— What is needed —
Your answer should be the lines below from the one with "Click the lightning icon in Android row" to the one with "Click the 分组赛B组", both included, given again exactly and with nothing added.

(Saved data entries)
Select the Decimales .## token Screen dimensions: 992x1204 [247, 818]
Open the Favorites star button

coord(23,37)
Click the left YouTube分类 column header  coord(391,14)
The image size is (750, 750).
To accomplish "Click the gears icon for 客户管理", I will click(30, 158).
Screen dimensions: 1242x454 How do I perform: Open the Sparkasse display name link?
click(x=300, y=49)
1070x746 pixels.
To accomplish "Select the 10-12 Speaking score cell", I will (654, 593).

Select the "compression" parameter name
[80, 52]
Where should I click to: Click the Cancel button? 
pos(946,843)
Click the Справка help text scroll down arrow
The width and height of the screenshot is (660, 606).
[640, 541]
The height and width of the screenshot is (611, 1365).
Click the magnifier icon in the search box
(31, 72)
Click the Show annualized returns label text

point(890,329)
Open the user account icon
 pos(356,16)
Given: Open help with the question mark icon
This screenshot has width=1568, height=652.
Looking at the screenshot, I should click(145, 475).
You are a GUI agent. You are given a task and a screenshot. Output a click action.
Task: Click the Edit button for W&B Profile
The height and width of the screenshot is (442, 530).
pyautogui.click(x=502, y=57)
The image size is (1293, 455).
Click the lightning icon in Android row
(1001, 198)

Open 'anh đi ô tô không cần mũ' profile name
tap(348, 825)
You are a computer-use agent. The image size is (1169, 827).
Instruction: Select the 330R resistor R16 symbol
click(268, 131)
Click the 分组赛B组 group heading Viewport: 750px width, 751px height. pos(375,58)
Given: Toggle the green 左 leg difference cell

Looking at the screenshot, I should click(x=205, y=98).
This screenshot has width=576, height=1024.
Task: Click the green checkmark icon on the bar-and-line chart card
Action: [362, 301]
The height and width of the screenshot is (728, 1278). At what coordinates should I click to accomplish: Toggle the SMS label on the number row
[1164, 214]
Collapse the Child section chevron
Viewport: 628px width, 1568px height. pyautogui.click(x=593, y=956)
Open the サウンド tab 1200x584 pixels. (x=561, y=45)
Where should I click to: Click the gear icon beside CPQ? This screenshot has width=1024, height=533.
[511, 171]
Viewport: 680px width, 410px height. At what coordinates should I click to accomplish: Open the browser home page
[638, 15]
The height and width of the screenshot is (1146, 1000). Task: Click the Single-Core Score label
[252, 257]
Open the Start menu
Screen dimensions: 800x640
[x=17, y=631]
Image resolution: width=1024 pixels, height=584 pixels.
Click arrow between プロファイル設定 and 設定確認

— Response to this task —
Click the lightning icon in Android row
(1001, 198)

Open 'anh đi ô tô không cần mũ' profile name
tap(348, 825)
You are a computer-use agent. The image size is (1169, 827).
Instruction: Select the 330R resistor R16 symbol
click(268, 131)
Click the 分组赛B组 group heading Viewport: 750px width, 751px height. pos(375,58)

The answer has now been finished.